4. Lack of buy-in from leadership
Another DataOps challenge for organizations is persuading leadership to support the DataOps effort. The more mature an organization’s data culture is, the easier this is to achieve.
“It’s easy for people who use the data on a daily basis to say, ‘We need this,’ but sometimes leadership doesn’t always see the need. They don’t see the point of doing DataOps,” Romero said.
Others echoed this comment, noting that leaders in organizations without a mature data culture or gains from data-driven insights are often reluctant to support investments in DataOps.
JP RomeroHead of Data Management Practice, Kalypso
Data leaders can overcome this lack of support by championing “the development of a data strategy and highlighting the benefits of bridging the gap between data strategy location and need,” Romero said.

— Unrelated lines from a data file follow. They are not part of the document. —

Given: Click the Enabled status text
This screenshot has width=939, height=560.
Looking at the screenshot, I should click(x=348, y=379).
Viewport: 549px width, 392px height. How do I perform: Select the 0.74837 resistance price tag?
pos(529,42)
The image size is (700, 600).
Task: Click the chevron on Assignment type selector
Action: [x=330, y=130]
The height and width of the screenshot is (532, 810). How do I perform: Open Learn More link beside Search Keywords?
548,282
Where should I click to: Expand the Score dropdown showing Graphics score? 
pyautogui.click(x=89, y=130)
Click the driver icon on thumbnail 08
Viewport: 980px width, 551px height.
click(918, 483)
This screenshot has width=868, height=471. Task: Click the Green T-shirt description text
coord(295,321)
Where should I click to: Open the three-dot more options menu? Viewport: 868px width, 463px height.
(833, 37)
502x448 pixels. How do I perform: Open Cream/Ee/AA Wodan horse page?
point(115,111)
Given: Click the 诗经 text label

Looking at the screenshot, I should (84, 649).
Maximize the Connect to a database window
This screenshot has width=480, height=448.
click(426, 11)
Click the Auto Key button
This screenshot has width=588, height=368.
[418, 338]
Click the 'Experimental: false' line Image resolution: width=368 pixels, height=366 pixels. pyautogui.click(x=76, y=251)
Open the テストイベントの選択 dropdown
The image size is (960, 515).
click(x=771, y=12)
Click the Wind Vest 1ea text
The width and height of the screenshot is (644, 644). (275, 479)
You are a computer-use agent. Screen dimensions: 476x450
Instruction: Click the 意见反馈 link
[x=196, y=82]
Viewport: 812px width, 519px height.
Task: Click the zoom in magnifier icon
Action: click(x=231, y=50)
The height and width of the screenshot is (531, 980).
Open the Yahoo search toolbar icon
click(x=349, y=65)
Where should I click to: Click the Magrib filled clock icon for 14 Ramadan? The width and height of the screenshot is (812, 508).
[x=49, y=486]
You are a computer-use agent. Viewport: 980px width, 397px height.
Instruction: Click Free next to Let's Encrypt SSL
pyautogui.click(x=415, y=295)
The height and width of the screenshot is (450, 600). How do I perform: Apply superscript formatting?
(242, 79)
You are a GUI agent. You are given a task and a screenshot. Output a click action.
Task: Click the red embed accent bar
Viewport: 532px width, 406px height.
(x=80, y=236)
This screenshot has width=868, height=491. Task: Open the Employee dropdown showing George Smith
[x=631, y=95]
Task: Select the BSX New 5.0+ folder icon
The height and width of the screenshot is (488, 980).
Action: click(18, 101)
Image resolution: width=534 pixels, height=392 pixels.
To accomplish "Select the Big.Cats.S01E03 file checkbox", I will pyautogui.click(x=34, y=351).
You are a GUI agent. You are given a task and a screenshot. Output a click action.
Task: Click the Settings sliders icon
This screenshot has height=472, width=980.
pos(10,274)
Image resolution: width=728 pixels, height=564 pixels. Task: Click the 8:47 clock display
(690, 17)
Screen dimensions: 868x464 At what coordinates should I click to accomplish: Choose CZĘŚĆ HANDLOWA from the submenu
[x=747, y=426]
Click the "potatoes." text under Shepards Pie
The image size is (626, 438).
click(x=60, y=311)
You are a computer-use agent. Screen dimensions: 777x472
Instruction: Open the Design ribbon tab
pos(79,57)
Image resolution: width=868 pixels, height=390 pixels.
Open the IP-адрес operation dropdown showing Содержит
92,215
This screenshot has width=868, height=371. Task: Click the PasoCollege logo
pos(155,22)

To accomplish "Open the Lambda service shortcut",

“Companies are beginning to realize that data needs to be viewed as a strategic asset,” he said. “Those who align their data efforts with their organization’s strategic imperatives will find it easier to get value from their data and fund their data programs.”
5. Problems dealing with change
DataOps requires people to fundamentally change the way they work. That kind of change won’t happen overnight, Shapur said.
“Getting employees to adopt new practices and agile ways of working isn’t easy,” he said. “Often they lack the skills and time to learn new skills. DataOps also requires a new way of thinking about software practices.”
As such, data stewards should incorporate change management principles into their DataOps plans to ensure they can successfully engage people in new ways of working and thinking about data.